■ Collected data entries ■
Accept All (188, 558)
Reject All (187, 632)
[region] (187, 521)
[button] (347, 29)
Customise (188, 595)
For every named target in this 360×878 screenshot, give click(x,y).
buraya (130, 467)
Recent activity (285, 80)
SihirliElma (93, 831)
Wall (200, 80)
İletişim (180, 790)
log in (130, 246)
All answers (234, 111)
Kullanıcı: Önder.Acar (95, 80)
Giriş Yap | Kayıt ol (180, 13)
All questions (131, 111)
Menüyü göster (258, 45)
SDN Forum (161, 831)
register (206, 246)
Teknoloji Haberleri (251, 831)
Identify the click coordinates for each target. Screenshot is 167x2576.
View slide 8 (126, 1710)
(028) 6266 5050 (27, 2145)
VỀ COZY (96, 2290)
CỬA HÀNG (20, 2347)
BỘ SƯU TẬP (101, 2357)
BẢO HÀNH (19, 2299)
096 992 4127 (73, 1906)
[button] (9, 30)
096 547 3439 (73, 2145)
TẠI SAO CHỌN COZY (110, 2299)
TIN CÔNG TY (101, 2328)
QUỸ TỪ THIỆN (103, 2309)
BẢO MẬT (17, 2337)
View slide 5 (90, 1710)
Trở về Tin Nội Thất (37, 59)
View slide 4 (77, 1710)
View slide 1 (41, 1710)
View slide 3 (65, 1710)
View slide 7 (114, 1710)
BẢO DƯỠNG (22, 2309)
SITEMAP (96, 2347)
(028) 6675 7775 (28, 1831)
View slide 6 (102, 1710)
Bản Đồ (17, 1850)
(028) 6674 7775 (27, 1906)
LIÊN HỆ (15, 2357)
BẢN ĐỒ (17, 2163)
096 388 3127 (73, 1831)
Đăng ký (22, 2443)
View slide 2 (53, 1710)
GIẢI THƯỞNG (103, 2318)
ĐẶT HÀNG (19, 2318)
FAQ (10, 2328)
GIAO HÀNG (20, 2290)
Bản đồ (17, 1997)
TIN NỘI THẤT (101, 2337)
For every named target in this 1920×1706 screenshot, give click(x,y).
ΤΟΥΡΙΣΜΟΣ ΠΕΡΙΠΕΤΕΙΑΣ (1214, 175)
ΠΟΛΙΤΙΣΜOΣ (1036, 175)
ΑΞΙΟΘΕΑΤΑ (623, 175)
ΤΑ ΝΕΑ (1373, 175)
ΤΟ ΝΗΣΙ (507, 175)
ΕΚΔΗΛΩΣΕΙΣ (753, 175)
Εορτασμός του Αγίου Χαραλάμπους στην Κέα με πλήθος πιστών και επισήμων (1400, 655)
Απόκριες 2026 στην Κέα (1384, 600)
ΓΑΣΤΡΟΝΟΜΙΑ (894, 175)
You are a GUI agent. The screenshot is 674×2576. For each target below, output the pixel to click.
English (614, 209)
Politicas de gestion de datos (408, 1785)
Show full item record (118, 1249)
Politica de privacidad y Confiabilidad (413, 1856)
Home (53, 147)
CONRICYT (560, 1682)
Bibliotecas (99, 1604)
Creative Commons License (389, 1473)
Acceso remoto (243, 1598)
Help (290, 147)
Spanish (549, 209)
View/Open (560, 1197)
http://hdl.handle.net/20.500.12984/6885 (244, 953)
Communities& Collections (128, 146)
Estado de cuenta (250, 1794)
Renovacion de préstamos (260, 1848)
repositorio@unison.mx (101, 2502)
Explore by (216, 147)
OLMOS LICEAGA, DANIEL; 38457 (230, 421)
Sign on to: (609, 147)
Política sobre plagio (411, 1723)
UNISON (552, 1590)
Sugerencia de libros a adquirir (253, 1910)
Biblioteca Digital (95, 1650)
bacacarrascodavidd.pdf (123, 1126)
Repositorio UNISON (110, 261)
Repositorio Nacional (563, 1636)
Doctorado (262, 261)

■ Description of the task ■
All the records above need to be printed exactly.

■ Completed task ■
Accept All (188, 558)
Reject All (187, 632)
[region] (187, 521)
[button] (347, 29)
Customise (188, 595)
For every named target in this 360×878 screenshot, give click(x,y).
buraya (130, 467)
Recent activity (285, 80)
SihirliElma (93, 831)
Wall (200, 80)
İletişim (180, 790)
log in (130, 246)
All answers (234, 111)
Kullanıcı: Önder.Acar (95, 80)
Giriş Yap | Kayıt ol (180, 13)
All questions (131, 111)
Menüyü göster (258, 45)
SDN Forum (161, 831)
register (206, 246)
Teknoloji Haberleri (251, 831)
Identify the click coordinates for each target. Screenshot is 167x2576.
View slide 8 (126, 1710)
(028) 6266 5050 (27, 2145)
VỀ COZY (96, 2290)
CỬA HÀNG (20, 2347)
BỘ SƯU TẬP (101, 2357)
BẢO HÀNH (19, 2299)
096 992 4127 (73, 1906)
[button] (9, 30)
096 547 3439 (73, 2145)
TẠI SAO CHỌN COZY (110, 2299)
TIN CÔNG TY (101, 2328)
QUỸ TỪ THIỆN (103, 2309)
BẢO MẬT (17, 2337)
View slide 5 (90, 1710)
Trở về Tin Nội Thất (37, 59)
View slide 4 (77, 1710)
View slide 1 (41, 1710)
View slide 3 (65, 1710)
View slide 7 (114, 1710)
BẢO DƯỠNG (22, 2309)
SITEMAP (96, 2347)
(028) 6675 7775 (28, 1831)
View slide 6 (102, 1710)
Bản Đồ (17, 1850)
(028) 6674 7775 (27, 1906)
LIÊN HỆ (15, 2357)
BẢN ĐỒ (17, 2163)
096 388 3127 (73, 1831)
Đăng ký (22, 2443)
View slide 2 (53, 1710)
GIẢI THƯỞNG (103, 2318)
ĐẶT HÀNG (19, 2318)
FAQ (10, 2328)
GIAO HÀNG (20, 2290)
Bản đồ (17, 1997)
TIN NỘI THẤT (101, 2337)
For every named target in this 1920×1706 screenshot, give click(x,y).
ΤΟΥΡΙΣΜΟΣ ΠΕΡΙΠΕΤΕΙΑΣ (1214, 175)
ΠΟΛΙΤΙΣΜOΣ (1036, 175)
ΑΞΙΟΘΕΑΤΑ (623, 175)
ΤΑ ΝΕΑ (1373, 175)
ΤΟ ΝΗΣΙ (507, 175)
ΕΚΔΗΛΩΣΕΙΣ (753, 175)
Εορτασμός του Αγίου Χαραλάμπους στην Κέα με πλήθος πιστών και επισήμων (1400, 655)
Απόκριες 2026 στην Κέα (1384, 600)
ΓΑΣΤΡΟΝΟΜΙΑ (894, 175)
You are a GUI agent. The screenshot is 674×2576. For each target below, output the pixel to click.
English (614, 209)
Politicas de gestion de datos (408, 1785)
Show full item record (118, 1249)
Politica de privacidad y Confiabilidad (413, 1856)
Home (53, 147)
CONRICYT (560, 1682)
Bibliotecas (99, 1604)
Creative Commons License (389, 1473)
Acceso remoto (243, 1598)
Help (290, 147)
Spanish (549, 209)
View/Open (560, 1197)
http://hdl.handle.net/20.500.12984/6885 (244, 953)
Communities& Collections (128, 146)
Estado de cuenta (250, 1794)
Renovacion de préstamos (260, 1848)
repositorio@unison.mx (101, 2502)
Explore by (216, 147)
OLMOS LICEAGA, DANIEL; 38457 (230, 421)
Sign on to: (609, 147)
Política sobre plagio (411, 1723)
UNISON (552, 1590)
Sugerencia de libros a adquirir (253, 1910)
Biblioteca Digital (95, 1650)
bacacarrascodavidd.pdf (123, 1126)
Repositorio UNISON (110, 261)
Repositorio Nacional (563, 1636)
Doctorado (262, 261)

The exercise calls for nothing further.